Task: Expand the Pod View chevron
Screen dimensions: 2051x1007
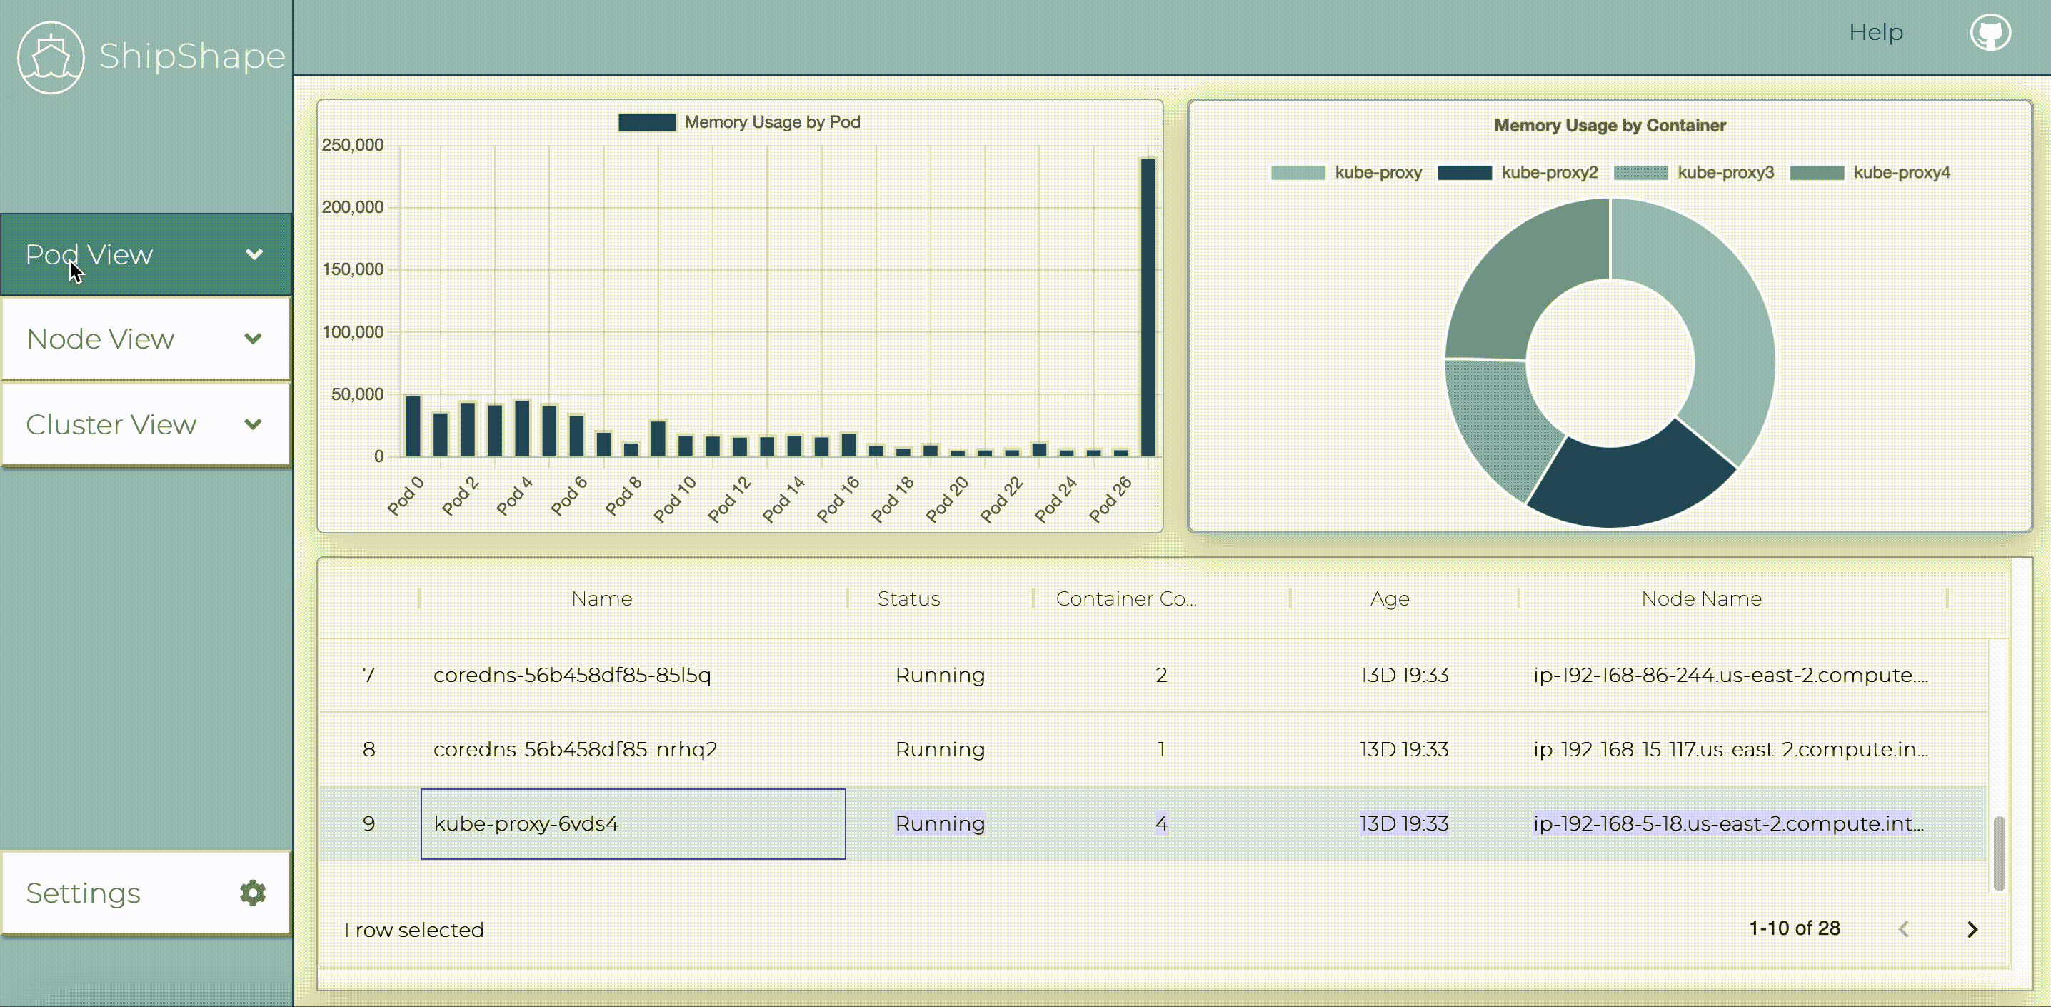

...

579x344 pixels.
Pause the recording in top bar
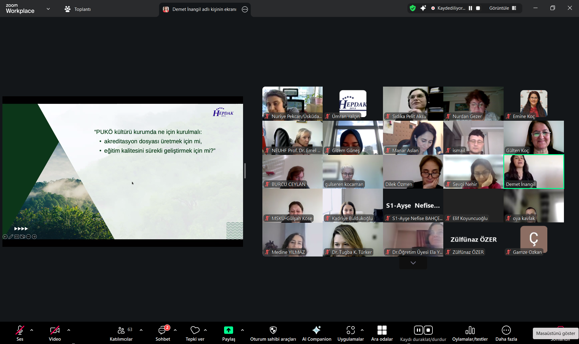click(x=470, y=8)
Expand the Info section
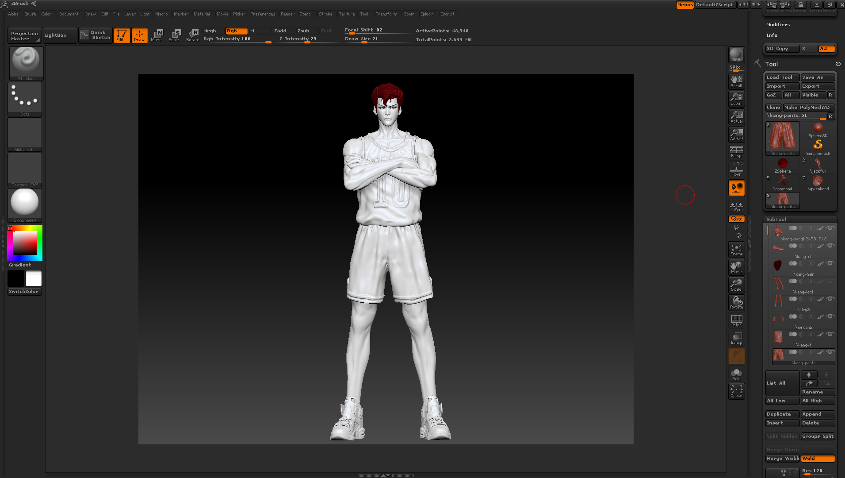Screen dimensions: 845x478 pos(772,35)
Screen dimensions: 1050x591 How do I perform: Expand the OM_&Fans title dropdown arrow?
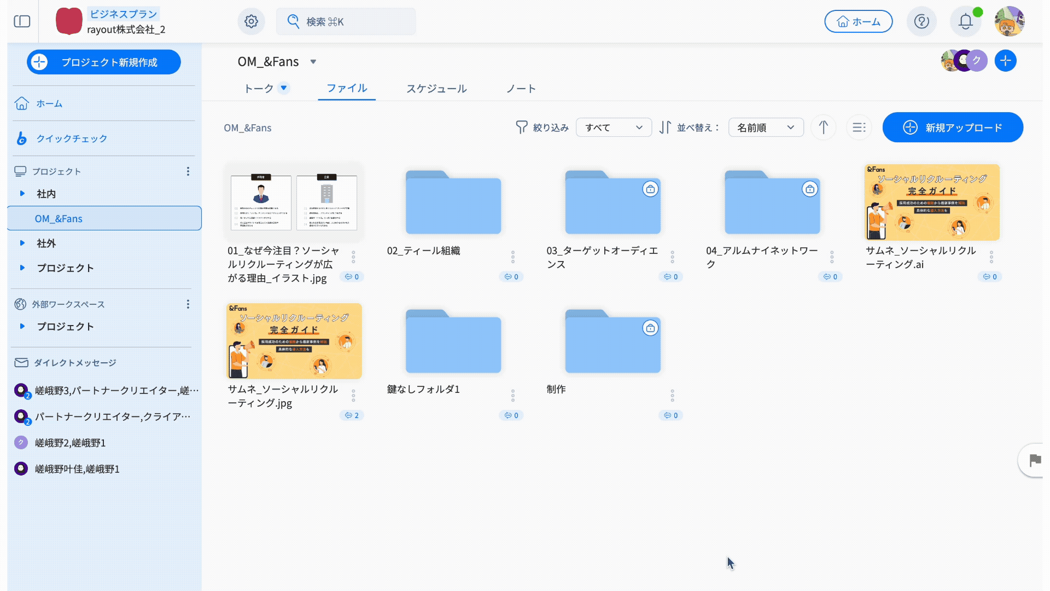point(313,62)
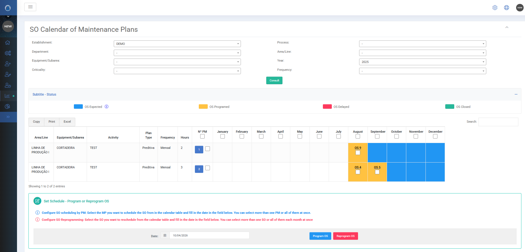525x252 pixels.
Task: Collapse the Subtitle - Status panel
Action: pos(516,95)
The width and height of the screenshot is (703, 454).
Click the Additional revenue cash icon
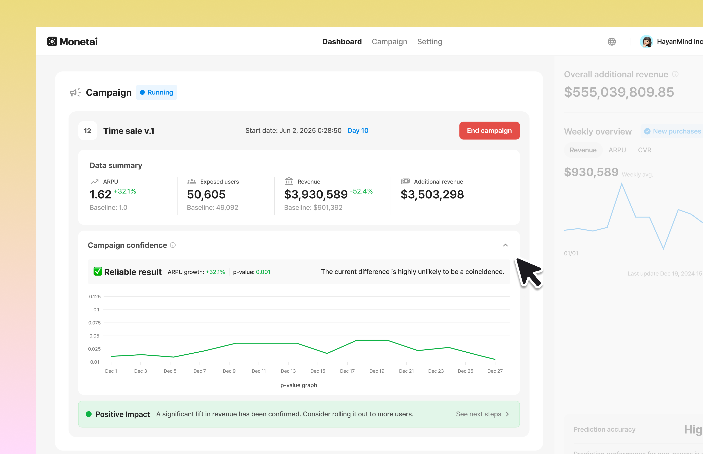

» **What to work on**
With pictures excluded, reproduce exactly the lines above from the one containing "Pause the recording in top bar" down to the one containing "Click the Additional revenue cash icon", those two included.

» **Answer for this exercise**
Pause the recording in top bar
click(x=470, y=8)
Expand the Info section
Screen dimensions: 845x478 pos(772,35)
Screen dimensions: 1050x591 How do I perform: Expand the OM_&Fans title dropdown arrow?
point(313,62)
525x252 pixels.
Task: Collapse the Subtitle - Status panel
Action: pos(516,95)
The width and height of the screenshot is (703, 454).
Click the Additional revenue cash icon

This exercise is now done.